A descida afasta‑o do máximo histórico de 17 euros/m², registado em outubro de 2025, e integra uma tendência de queda consolidada nos últimos quatro meses — com variações mensais de -1,9% em janeiro, -1,4% em fevereiro, -1,2% em março e -2,7% em abril.
A análise por capitais de distrito e regiões autónomas revela um mercado heterogéneo, já que 11 das 15 cidades registaram subidas anuais, com Viana do Castelo (+17,5%), Castelo Branco (+14,8%), Faro (+11,2%) e Funchal (+10,8%) à cabeça.

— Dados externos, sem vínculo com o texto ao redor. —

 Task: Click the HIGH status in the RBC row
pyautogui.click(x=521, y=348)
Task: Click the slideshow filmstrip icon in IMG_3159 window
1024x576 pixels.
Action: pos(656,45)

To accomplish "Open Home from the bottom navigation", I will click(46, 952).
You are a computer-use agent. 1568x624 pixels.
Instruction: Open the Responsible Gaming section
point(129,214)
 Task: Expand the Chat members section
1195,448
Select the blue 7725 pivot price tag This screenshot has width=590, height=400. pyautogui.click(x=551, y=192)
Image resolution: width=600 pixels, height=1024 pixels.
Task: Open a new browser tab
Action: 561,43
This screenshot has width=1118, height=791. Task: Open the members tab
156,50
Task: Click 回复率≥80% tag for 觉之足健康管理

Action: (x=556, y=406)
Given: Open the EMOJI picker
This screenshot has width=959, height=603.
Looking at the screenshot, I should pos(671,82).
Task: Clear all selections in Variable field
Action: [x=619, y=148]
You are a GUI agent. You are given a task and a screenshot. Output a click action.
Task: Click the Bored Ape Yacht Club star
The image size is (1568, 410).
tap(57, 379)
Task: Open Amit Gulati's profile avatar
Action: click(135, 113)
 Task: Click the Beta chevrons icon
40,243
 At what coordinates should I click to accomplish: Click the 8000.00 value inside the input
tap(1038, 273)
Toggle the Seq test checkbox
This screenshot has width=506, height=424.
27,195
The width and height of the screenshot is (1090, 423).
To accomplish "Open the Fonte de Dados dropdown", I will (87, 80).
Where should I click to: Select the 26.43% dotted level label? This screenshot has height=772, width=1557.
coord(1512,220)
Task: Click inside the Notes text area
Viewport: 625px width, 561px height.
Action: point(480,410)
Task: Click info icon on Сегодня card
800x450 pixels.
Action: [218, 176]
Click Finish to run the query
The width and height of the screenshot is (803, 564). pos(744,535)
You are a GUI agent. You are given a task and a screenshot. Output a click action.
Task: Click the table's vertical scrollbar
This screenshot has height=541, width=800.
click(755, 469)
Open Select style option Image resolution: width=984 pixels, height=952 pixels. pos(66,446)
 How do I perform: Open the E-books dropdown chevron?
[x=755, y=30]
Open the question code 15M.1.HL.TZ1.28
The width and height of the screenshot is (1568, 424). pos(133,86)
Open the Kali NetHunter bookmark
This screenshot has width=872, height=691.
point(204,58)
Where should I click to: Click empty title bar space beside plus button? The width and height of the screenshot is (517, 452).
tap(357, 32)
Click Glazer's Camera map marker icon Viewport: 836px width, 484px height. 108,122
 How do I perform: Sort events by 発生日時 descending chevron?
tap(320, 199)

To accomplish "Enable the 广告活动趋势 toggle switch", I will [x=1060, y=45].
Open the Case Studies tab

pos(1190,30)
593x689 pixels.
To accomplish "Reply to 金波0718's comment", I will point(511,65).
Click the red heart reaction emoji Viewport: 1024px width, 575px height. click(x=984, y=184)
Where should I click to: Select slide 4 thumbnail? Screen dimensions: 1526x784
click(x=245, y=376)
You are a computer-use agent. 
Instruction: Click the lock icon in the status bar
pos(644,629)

Em contrapartida, verificaram‑se quedas em Viseu (-8,4%), Porto (-7,7%), Lisboa (-2,7%) e Braga (-0,9%).
Lisboa permanece, porém, a cidade mais cara para arrendar, com um preço mediano de 21,8 euros/m², seguida do Funchal (16,9 euros/m²) e do Porto (16,4 euros/m²).
As capitais mais económicas continuam a ser Viseu (7,6 euros/m²) e Castelo Branco (7,4 euros/m²).
Por distritos e ilhas, 13 dos 19 territórios analisados registaram subidas nos últimos 12 meses — lideradas por Évora (+14%) e Viana do Castelo (+10,1%) — enquanto as maiores quedas surgiram na Guarda (-14,3%), Coimbra (-11,6%) e Viseu (-6%).
Sem surpresas, o distrito de Lisboa é o mais caro (20 euros/m²), seguido da ilha da Madeira (16 euros/m²) e do distrito de Faro (15,4 euros/m²), ao passo que a Guarda (seis euros/m²), Portalegre (6,7 euros/m²) e Viseu (7,2 euros/m²) mantêm os preços mais baixos.
A nível regional, quatro das sete regiões aumentaram rendas no ano — com os Açores (+12,5%), Alentejo (+9,3%) e Madeira (+8,8%) em destaque — enquanto Norte (-6,4%), Centro (-2,4%) e Área Metropolitana de Lisboa (-2,2%) registaram descidas.
A Área Metropolitana de Lisboa continua a ser a região mais cara (19,4 euros/m²), seguida da Madeira (16 euros/m²) e do Algarve (15,4 euros/m²), ao passo que os Açores (11,4 euros/m²) e o Centro (10,1 euros/m²) permanecem como as regiões mais acessíveis.